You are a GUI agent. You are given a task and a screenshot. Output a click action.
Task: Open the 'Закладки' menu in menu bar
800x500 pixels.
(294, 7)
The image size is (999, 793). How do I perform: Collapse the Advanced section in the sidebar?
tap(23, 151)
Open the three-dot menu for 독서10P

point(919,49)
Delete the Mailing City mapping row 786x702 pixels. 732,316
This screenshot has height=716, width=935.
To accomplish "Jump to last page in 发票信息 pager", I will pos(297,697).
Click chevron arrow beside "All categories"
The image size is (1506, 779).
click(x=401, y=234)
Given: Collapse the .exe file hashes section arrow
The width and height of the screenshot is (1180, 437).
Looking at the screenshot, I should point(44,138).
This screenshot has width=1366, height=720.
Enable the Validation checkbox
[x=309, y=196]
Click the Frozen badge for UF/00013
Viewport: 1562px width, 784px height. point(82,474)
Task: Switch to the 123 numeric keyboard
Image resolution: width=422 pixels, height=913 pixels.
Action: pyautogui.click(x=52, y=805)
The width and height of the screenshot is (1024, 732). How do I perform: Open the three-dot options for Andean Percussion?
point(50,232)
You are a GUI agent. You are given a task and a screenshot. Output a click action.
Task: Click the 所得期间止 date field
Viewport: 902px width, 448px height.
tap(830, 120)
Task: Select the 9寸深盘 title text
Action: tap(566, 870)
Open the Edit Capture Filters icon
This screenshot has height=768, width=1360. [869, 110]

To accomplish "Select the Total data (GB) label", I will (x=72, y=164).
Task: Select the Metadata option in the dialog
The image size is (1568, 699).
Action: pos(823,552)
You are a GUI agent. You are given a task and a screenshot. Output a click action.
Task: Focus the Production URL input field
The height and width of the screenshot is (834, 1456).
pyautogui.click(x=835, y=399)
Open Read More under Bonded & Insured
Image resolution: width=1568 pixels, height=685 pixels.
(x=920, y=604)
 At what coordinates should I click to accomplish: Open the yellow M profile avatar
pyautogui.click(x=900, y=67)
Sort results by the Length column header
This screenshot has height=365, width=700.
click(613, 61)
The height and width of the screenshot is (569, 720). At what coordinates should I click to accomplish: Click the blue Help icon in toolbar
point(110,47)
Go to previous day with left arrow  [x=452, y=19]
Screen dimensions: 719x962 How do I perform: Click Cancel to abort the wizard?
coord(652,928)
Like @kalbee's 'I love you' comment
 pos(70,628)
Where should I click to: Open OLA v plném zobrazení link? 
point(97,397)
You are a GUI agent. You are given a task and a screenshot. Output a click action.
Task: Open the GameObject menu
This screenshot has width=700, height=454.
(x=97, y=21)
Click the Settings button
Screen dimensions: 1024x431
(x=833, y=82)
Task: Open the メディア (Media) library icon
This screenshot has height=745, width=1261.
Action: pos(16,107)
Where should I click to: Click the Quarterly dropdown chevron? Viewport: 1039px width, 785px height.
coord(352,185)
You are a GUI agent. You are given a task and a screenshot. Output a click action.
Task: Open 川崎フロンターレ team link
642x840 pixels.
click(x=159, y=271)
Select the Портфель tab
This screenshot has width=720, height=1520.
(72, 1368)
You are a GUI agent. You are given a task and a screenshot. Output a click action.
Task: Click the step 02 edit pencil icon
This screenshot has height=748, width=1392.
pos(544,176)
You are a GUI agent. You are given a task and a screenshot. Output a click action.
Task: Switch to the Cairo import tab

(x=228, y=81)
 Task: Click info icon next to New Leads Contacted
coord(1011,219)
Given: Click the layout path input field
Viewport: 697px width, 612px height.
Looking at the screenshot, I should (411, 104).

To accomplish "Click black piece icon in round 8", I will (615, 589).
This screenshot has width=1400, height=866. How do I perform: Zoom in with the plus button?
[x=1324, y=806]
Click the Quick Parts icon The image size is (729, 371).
┄┄┄┄┄┄┄┄┄┄┄┄┄┄┄┄┄┄┄┄
_Task to complete_
Please copy every line from the entries that includes the word "field".

_Expected output_
Task: Click the 所得期间止 date field
Task: Focus the Production URL input field
Given: Click the layout path input field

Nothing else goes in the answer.